Mayor of Tetovo under the Kingdom of Albania
- In office May 1941 – 23 November 1943
- Succeeded by: Shaip Kamberi

Kingdom of Yugoslavia Senator from Vardar Banovina
- In office 12 November 1939 – 6 April 1941
- Succeeded by: Position Dissolved

Kingdom of Yugoslavia Senator from Vardar Banovina
- In office 3 January 1932 – 11 November 1939
- Preceded by: Position Established

Kingdom of Yugoslavia Member of the Parliament from Vardar Banovina
- In office 12 September 1927 – 6 January 1929

Personal details
- Born: 14 March 1879 Sevran, Skrapar, Janina vilayet, Ottoman Empire
- Died: 17 November 1953 (aged 75) Tetovo, FPR Yugoslavia (now North Macedonia)
- Alma mater: Istanbul University Sorbonne University
- Occupation: Medical Doctor Politician

= Xhafer Sylejmani =

Albanian physician and politician

Xhafer Sylejmani (1879–1953) was an Albanian doctor and the mayor of Tetovo under the Italian protectorate of Albania.
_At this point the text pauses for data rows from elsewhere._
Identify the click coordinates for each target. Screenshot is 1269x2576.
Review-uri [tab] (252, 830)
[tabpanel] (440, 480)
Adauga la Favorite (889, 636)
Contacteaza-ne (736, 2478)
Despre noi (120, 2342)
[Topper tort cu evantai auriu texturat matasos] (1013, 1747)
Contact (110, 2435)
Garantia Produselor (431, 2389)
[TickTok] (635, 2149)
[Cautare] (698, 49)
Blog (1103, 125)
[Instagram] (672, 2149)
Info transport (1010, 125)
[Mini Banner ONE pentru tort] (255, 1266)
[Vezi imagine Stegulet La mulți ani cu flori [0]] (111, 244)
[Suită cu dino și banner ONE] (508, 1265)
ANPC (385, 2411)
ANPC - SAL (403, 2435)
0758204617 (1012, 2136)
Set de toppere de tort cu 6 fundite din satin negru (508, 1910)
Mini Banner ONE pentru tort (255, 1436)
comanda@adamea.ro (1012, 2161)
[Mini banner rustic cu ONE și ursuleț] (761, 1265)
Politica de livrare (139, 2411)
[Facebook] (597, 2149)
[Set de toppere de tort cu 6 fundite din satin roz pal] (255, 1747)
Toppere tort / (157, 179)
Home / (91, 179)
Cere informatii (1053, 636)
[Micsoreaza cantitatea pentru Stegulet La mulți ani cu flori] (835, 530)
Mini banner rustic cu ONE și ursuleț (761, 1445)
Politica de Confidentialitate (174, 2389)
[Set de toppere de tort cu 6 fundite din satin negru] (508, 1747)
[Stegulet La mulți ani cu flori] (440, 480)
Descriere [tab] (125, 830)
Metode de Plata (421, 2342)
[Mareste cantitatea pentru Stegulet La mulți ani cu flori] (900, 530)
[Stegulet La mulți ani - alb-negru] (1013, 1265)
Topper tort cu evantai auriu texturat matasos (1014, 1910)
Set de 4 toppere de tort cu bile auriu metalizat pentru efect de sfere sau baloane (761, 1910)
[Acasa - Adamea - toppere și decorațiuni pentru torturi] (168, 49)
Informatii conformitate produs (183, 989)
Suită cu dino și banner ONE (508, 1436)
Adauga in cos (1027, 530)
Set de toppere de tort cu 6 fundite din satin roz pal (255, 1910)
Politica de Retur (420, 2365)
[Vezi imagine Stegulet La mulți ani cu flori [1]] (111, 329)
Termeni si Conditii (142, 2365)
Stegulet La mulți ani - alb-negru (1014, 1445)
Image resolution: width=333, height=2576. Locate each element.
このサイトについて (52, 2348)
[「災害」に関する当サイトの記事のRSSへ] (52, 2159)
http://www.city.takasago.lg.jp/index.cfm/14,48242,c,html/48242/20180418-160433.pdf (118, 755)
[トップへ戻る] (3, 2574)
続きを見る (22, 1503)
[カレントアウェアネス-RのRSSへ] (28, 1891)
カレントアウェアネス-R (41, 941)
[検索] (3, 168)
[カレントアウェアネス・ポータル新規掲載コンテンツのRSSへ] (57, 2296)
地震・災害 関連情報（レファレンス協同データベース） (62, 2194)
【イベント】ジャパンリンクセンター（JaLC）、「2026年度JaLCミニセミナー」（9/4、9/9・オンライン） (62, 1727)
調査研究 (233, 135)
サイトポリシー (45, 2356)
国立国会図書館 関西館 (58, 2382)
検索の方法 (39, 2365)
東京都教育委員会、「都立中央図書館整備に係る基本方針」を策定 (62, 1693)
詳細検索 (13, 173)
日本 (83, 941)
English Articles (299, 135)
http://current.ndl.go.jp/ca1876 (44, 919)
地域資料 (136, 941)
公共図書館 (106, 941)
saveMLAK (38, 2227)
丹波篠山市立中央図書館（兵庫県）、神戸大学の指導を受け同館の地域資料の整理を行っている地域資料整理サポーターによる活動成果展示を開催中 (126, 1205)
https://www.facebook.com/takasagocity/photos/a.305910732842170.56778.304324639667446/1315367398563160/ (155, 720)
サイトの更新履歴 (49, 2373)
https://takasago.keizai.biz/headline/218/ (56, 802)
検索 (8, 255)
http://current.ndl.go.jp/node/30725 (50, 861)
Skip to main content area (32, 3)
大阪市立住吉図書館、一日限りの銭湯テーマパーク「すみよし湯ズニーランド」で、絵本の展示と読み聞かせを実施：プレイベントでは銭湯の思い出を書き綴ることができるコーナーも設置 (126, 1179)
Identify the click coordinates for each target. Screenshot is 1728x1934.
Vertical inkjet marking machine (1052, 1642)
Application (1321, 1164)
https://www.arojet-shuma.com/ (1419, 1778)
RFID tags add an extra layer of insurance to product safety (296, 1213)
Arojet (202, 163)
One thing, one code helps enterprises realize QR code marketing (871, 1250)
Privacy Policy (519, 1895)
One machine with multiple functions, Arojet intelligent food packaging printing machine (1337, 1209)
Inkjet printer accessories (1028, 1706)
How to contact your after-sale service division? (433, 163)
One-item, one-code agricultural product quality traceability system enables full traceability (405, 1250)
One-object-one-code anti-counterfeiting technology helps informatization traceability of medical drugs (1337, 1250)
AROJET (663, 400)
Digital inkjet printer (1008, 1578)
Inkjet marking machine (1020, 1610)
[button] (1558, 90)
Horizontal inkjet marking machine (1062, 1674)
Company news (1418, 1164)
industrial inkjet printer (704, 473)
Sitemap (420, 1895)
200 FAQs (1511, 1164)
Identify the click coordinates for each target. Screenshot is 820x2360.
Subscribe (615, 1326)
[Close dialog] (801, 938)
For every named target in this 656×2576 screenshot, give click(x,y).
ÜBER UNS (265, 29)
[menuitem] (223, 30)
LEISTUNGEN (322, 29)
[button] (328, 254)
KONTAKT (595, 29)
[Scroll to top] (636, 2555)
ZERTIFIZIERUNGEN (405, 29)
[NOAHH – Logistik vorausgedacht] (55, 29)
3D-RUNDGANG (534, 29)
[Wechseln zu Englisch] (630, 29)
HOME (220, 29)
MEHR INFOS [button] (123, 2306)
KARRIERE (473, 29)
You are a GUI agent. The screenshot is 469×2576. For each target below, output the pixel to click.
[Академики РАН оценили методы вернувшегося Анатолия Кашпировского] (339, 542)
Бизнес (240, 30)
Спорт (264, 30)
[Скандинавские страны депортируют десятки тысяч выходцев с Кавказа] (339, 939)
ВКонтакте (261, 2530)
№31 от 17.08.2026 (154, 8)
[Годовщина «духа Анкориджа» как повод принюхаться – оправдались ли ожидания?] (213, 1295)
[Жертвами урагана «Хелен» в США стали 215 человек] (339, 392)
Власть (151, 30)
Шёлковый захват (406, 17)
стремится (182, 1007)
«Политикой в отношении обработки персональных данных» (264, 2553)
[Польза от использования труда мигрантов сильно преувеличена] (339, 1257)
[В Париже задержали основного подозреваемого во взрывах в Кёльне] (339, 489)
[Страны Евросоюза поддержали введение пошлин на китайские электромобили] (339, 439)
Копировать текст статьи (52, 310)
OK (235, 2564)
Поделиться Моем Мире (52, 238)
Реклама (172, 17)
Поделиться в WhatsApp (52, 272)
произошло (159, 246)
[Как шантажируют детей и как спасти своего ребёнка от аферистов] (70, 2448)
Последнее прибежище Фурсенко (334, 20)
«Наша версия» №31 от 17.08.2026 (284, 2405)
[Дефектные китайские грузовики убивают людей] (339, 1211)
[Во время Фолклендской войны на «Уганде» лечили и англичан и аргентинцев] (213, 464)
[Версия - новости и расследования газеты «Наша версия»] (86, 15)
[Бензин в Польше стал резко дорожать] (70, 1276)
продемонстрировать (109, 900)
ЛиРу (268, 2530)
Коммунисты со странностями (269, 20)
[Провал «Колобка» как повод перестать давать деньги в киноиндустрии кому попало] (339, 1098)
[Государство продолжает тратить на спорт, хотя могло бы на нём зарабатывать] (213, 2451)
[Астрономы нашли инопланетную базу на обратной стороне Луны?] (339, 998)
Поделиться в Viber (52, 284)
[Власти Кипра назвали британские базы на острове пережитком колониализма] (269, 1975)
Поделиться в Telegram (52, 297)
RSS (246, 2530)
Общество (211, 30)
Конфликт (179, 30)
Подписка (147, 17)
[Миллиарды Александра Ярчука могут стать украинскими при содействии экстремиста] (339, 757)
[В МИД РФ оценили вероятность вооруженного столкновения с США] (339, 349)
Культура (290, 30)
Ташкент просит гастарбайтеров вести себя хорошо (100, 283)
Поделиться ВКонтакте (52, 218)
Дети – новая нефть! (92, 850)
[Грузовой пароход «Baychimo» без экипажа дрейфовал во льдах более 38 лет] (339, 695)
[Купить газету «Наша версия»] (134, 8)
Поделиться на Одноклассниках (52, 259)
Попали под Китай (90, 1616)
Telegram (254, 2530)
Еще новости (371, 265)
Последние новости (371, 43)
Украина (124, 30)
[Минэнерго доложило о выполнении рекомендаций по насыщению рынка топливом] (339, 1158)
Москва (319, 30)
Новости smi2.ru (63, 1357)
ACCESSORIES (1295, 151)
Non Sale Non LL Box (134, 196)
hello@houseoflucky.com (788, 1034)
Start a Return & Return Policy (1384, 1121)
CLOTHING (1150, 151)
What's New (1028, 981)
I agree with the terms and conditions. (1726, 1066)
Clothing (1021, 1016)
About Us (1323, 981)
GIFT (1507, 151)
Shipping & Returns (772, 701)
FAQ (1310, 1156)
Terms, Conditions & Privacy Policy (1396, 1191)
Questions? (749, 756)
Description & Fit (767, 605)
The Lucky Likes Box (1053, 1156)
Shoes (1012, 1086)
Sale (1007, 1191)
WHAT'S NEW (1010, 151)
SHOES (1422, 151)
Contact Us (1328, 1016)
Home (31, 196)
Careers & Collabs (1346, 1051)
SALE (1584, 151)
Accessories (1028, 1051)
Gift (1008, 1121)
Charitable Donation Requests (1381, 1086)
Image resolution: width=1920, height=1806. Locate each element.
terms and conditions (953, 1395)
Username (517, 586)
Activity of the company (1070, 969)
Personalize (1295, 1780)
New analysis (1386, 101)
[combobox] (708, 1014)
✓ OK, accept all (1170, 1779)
== Early life and education ==
Sylejmani was born in the Përmet, Albania. After completing high school in Salonika, Sylejmani studied medical science at Istanbul University.

Sylejmani started his 2-year internship in Janina (Present day Ioannina), where he met his future wife, Safija.

== Political career ==
In 1926, Sylejmani's eldest son, Reshat, died at the age of 16.

== Kingdom of Albania ==
In 1941, the Axis forces occupied Yugoslavia and Tetovo came under the influence of the Kingdom of Albania. In May 1941, he was appointed as the mayor of Tetovo. During his tenure, he opened Albanian language schools.

== Later life and death ==
After the end of the Second World War, Sylejmani was sentenced to 6 years in Idrizovo, a political prison.

==Legacy==
Under the Ministry of Culture in North Macedonia, Xhafer Sylemani's former house is heritage listed.